• Goal
Render the records between the line containing "The height and width of the screenshot is (1024, 756)." and the line containing "will click(x=212, y=541).", inclusive, as a numbered list with blank lines omitted.

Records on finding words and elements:
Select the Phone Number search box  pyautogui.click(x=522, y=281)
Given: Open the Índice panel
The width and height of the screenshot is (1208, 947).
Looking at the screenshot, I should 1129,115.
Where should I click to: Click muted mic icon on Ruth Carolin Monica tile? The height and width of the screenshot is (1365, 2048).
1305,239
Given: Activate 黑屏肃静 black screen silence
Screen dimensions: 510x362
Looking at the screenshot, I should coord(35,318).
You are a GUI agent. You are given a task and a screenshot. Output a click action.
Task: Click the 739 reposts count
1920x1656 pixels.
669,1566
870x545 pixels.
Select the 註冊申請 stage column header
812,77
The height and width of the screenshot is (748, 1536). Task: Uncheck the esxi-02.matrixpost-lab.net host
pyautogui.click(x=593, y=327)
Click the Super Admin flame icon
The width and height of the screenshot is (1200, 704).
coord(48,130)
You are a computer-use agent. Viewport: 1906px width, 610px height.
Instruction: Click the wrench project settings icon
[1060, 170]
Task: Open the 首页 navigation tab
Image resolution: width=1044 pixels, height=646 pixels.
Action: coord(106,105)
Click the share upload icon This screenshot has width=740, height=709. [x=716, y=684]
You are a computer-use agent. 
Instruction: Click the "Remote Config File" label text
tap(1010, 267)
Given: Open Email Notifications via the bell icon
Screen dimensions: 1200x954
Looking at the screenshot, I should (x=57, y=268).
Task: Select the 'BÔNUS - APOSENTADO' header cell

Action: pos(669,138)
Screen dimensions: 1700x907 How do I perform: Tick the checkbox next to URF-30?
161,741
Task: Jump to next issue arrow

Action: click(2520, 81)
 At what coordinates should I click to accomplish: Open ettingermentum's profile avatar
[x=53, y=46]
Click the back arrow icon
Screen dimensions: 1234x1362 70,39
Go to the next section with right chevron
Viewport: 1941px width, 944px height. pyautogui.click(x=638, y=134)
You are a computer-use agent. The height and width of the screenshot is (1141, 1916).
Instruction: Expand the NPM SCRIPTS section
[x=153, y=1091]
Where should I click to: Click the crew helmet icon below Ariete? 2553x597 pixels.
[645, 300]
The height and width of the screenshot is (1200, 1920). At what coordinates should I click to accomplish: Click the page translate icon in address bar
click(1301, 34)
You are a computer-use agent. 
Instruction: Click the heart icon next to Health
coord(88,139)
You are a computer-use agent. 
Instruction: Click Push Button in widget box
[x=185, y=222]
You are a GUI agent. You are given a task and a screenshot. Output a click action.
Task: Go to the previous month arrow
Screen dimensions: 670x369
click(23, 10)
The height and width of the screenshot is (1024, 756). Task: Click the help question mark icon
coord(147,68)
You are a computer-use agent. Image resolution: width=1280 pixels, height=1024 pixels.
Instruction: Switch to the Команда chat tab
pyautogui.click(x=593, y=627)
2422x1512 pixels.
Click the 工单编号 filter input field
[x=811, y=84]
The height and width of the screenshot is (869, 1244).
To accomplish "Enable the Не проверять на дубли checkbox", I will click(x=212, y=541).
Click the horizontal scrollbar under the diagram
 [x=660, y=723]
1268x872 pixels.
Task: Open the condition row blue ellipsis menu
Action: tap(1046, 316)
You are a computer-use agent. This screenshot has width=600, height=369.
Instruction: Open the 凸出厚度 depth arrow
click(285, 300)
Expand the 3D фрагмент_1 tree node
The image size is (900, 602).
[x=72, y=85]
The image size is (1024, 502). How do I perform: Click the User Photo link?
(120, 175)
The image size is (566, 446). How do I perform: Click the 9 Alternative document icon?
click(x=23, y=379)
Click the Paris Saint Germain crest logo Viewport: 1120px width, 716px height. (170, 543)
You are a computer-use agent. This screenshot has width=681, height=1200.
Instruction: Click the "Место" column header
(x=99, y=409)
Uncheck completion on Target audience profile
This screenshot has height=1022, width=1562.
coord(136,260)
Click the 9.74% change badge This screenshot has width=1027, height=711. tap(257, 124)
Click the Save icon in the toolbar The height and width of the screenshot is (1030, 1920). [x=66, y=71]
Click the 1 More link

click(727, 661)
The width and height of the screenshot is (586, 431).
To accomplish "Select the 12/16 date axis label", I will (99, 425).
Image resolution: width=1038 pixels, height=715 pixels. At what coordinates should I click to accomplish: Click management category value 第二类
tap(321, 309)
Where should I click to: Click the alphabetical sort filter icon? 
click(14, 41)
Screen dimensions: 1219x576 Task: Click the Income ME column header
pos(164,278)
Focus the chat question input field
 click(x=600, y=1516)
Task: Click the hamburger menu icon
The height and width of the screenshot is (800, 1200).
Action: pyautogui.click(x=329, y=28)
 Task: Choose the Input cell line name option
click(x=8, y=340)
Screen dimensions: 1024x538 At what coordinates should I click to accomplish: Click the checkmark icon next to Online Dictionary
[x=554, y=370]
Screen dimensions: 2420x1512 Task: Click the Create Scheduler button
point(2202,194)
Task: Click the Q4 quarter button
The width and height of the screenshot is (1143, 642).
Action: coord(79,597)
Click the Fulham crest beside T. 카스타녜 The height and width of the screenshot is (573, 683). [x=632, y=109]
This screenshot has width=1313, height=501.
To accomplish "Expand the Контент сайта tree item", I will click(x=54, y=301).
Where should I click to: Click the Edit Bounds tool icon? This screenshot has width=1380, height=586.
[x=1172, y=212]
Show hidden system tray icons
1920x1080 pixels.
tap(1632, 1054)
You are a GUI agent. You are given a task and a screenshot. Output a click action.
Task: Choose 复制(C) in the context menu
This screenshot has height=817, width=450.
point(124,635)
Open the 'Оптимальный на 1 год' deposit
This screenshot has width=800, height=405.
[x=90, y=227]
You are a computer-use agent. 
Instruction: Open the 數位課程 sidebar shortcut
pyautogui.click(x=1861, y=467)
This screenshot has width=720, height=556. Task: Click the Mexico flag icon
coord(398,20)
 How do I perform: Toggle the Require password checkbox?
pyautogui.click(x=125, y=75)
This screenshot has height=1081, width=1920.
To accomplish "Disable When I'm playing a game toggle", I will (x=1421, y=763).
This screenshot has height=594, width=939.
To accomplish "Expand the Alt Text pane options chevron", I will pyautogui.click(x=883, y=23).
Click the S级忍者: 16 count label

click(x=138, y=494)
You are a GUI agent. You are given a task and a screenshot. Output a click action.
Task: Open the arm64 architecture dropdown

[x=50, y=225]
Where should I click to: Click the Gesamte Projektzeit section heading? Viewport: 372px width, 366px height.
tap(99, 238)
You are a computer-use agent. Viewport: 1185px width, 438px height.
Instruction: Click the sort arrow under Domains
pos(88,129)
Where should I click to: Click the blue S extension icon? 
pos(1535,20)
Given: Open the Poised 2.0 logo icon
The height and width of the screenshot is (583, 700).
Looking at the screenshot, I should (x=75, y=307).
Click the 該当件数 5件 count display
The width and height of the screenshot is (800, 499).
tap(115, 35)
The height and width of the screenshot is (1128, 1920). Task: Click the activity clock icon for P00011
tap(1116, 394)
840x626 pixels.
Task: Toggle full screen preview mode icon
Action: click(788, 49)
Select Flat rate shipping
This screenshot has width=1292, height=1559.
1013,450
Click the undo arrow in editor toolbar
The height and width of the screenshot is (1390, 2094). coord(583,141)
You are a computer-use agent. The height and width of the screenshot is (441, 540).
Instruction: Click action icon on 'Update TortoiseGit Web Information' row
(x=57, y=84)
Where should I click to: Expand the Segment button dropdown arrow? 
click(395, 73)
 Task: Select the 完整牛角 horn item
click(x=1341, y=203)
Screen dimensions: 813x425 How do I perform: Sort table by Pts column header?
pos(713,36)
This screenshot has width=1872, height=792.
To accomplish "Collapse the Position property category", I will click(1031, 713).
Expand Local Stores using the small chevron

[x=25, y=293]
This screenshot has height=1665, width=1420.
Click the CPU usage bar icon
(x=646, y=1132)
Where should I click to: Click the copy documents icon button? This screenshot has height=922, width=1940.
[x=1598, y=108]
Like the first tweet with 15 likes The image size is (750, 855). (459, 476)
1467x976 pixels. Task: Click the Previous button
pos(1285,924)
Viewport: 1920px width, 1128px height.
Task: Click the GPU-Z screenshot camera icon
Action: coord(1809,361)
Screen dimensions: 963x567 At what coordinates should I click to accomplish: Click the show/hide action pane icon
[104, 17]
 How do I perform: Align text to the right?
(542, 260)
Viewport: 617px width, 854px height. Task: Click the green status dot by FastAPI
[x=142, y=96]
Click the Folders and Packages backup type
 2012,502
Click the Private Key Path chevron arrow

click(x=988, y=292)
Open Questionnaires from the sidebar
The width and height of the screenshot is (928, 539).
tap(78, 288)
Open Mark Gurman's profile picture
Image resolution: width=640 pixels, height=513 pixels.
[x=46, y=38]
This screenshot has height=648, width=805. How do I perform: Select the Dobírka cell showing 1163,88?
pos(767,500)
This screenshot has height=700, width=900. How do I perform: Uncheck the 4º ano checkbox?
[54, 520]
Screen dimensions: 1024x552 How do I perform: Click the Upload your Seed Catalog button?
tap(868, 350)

• Written solution
1. The height and width of the screenshot is (1024, 756). Task: Click the help question mark icon
2. coord(147,68)
3. You are a computer-use agent. Image resolution: width=1280 pixels, height=1024 pixels.
4. Instruction: Switch to the Команда chat tab
5. pyautogui.click(x=593, y=627)
6. 2422x1512 pixels.
7. Click the 工单编号 filter input field
8. [x=811, y=84]
9. The height and width of the screenshot is (869, 1244).
10. To accomplish "Enable the Не проверять на дубли checkbox", I will click(x=212, y=541).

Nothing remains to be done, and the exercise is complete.